**TASK REQUIREMENTS**
Give back exactly the lines from the one holding "How do I perform: Open the 人工客服" to the last line of the entries, both included, and nothing more.

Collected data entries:
BEGIN

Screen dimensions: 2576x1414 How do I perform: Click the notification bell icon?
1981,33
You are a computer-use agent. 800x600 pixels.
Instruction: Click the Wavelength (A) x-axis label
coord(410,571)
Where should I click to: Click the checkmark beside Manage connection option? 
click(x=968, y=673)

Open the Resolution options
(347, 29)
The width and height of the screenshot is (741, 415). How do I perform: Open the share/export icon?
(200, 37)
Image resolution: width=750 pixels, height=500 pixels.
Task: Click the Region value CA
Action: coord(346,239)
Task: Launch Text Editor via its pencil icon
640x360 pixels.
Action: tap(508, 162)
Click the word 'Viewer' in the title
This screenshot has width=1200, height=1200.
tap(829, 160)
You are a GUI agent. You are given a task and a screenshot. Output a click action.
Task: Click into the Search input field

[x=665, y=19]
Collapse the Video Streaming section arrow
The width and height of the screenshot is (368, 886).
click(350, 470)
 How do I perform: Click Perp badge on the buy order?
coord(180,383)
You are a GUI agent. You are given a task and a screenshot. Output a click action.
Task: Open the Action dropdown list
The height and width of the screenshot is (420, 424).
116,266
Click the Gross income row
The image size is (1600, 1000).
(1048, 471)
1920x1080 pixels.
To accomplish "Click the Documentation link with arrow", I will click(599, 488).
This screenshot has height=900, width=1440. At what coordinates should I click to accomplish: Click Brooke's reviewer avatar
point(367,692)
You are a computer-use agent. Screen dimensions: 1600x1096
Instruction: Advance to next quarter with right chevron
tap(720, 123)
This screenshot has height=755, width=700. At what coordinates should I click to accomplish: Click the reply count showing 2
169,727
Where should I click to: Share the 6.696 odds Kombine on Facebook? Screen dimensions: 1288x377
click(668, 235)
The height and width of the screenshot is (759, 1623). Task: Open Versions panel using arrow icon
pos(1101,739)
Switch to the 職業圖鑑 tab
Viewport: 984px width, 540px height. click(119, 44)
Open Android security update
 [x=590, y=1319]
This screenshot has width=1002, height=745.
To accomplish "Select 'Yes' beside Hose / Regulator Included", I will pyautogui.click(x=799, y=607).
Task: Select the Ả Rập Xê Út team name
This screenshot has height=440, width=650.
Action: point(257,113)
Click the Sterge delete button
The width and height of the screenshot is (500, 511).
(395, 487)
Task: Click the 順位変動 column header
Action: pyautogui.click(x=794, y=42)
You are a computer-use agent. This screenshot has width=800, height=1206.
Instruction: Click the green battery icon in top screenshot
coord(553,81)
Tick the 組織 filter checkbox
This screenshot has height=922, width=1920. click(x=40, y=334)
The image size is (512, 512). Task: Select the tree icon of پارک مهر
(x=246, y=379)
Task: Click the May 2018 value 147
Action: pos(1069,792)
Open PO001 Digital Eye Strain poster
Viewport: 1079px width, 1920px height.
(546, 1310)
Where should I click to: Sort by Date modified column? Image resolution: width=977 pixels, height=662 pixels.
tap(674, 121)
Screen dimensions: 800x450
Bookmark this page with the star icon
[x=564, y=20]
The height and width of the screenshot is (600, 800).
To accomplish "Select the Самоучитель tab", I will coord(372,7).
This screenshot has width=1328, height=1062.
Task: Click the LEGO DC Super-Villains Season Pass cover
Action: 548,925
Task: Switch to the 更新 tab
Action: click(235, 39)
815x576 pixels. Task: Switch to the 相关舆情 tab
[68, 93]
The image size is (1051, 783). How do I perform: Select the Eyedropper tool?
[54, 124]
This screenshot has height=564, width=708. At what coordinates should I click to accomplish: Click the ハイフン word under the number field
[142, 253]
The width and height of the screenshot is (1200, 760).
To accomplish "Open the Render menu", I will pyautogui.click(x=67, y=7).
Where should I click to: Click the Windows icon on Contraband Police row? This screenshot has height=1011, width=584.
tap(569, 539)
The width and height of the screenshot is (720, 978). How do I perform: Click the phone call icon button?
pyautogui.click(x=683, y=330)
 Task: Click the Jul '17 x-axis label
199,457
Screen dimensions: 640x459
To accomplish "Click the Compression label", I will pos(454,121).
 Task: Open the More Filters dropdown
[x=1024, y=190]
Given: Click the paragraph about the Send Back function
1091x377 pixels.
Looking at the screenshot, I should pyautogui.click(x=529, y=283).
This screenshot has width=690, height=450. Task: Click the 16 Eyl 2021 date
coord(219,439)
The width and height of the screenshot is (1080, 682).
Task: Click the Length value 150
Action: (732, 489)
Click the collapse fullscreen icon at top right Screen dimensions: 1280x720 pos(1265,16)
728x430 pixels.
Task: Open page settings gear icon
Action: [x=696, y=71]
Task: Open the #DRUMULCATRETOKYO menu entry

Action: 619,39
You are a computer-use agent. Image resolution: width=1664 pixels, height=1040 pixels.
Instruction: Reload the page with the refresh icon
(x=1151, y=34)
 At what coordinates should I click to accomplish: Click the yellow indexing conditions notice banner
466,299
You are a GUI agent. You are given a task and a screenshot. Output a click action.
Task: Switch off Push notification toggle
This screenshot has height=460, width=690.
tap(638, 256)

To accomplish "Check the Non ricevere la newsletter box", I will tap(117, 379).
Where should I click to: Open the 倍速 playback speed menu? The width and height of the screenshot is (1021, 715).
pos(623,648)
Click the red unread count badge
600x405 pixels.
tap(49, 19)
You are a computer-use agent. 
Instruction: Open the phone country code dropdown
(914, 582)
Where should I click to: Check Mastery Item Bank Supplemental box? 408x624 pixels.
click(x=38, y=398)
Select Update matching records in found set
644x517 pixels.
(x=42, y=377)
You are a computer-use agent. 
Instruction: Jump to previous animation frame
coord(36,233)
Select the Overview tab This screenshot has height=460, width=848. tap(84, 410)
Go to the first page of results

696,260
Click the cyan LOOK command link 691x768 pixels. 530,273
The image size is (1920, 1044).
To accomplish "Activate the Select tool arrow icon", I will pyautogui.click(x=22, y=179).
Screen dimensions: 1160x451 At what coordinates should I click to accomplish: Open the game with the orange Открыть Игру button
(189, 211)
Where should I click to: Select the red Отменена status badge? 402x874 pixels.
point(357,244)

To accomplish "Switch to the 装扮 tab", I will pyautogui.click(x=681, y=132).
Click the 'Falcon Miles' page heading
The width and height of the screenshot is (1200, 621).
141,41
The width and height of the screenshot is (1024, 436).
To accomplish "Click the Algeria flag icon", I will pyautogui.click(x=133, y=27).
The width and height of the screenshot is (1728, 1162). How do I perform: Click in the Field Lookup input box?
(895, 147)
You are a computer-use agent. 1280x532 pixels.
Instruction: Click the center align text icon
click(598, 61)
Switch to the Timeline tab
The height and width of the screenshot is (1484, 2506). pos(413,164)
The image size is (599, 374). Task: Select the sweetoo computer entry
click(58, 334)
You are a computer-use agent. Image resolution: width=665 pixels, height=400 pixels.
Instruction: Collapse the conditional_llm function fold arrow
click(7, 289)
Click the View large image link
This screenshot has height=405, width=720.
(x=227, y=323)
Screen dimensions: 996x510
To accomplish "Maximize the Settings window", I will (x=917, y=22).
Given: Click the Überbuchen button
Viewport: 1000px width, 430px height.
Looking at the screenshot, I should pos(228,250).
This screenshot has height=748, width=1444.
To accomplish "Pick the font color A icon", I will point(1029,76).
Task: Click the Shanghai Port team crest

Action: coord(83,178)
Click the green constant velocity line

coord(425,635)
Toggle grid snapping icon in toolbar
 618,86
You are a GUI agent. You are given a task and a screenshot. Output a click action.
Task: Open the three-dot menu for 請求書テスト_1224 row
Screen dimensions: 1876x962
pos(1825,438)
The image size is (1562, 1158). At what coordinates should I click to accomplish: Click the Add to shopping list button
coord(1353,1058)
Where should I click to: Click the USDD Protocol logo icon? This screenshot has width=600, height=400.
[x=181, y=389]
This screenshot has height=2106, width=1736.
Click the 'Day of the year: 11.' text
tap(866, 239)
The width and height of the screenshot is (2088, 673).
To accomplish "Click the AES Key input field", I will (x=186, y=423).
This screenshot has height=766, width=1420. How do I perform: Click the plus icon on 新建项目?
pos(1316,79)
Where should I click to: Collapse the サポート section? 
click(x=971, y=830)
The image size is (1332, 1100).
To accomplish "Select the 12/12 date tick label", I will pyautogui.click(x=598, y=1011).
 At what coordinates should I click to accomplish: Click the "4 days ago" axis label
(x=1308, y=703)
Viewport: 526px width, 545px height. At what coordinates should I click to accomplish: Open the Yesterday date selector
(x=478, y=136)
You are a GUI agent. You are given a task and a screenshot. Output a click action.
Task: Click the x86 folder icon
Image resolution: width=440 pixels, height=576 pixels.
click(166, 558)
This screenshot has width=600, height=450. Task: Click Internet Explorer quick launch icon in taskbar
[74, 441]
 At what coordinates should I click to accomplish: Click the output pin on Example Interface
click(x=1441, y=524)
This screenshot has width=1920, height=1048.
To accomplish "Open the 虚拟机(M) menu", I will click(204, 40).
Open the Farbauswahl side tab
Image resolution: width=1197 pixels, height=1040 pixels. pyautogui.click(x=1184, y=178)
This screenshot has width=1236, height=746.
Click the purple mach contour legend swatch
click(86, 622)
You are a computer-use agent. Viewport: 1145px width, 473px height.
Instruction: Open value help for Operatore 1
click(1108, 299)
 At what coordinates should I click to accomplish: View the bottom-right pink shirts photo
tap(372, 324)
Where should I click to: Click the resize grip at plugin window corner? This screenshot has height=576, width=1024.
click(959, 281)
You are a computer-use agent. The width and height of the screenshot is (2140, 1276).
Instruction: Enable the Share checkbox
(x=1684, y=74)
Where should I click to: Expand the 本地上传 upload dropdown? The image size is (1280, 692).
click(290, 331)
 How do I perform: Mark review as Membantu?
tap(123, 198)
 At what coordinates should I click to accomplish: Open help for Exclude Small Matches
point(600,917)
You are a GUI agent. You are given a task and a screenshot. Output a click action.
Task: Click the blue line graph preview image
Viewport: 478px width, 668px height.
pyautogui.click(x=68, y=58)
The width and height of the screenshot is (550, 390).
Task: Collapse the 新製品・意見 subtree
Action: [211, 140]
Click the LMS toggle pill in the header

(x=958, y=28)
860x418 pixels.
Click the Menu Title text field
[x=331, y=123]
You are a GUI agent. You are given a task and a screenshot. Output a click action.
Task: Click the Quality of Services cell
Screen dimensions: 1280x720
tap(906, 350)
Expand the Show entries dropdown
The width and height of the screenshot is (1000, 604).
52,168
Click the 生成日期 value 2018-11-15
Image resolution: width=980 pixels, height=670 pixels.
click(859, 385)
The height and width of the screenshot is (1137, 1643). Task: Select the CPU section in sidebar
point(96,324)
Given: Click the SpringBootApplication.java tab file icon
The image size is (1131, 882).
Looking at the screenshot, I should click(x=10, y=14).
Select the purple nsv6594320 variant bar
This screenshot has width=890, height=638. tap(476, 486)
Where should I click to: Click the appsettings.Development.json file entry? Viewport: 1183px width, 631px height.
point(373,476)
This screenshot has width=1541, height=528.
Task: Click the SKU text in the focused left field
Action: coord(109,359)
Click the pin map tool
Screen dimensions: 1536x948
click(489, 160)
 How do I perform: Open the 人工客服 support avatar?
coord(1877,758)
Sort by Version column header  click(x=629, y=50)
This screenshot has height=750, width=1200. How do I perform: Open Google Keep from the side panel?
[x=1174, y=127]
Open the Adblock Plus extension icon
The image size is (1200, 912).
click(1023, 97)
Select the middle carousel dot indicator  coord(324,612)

END

**SOLUTION FOR THIS TASK**
 How do I perform: Open the 人工客服 support avatar?
coord(1877,758)
Sort by Version column header  click(x=629, y=50)
This screenshot has height=750, width=1200. How do I perform: Open Google Keep from the side panel?
[x=1174, y=127]
Open the Adblock Plus extension icon
The image size is (1200, 912).
click(1023, 97)
Select the middle carousel dot indicator  coord(324,612)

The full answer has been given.